■ **PROBLEM**: From the first line to the last, restate every record word for word, leaving out the pictures.

■ **EXERCISE DATA**:
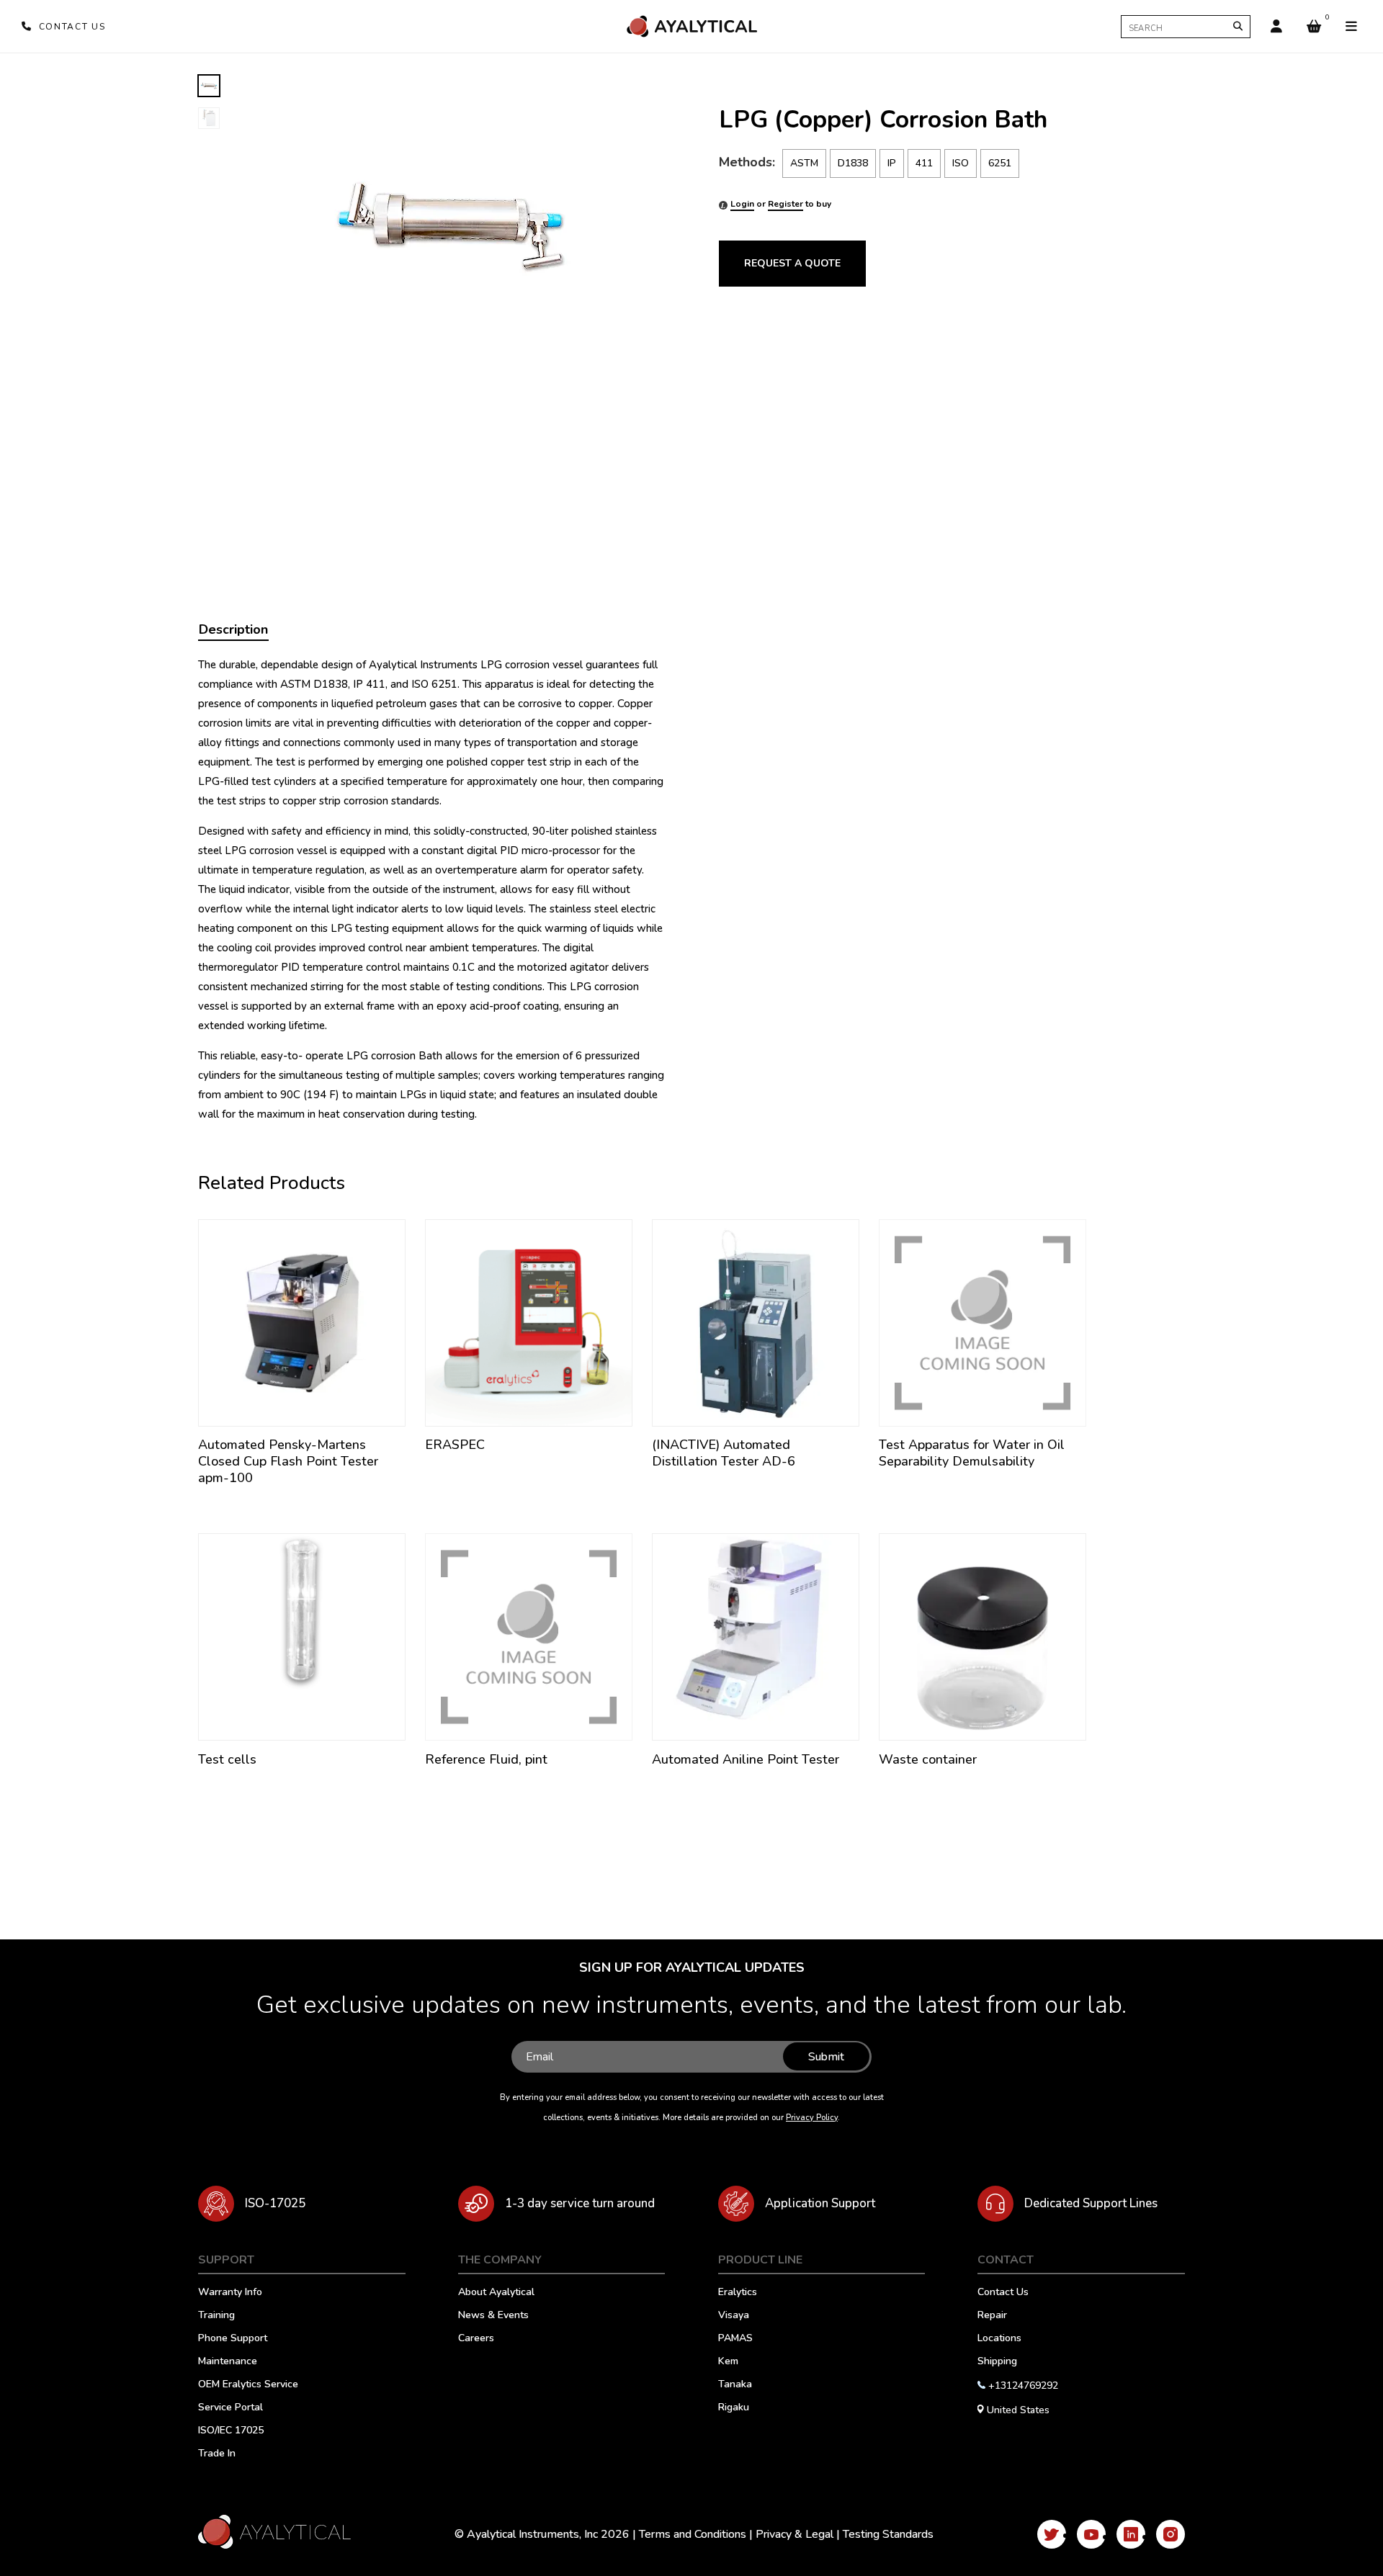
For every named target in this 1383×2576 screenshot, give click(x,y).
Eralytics (737, 2293)
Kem (728, 2362)
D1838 (853, 163)
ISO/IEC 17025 (231, 2431)
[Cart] (1313, 26)
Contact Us (1003, 2293)
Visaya (733, 2316)
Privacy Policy (812, 2117)
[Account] (1276, 26)
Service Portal (230, 2408)
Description (233, 629)
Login (742, 204)
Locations (999, 2339)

■ **FINISHED EXERCISE**:
For every named target in this 1383×2576 screenshot, give click(x,y).
Eralytics (737, 2293)
Kem (728, 2362)
D1838 (853, 163)
ISO/IEC 17025 (231, 2431)
[Cart] (1313, 26)
Contact Us (1003, 2293)
Visaya (733, 2316)
Privacy Policy (812, 2117)
[Account] (1276, 26)
Service Portal (230, 2408)
Description (233, 629)
Login (742, 204)
Locations (999, 2339)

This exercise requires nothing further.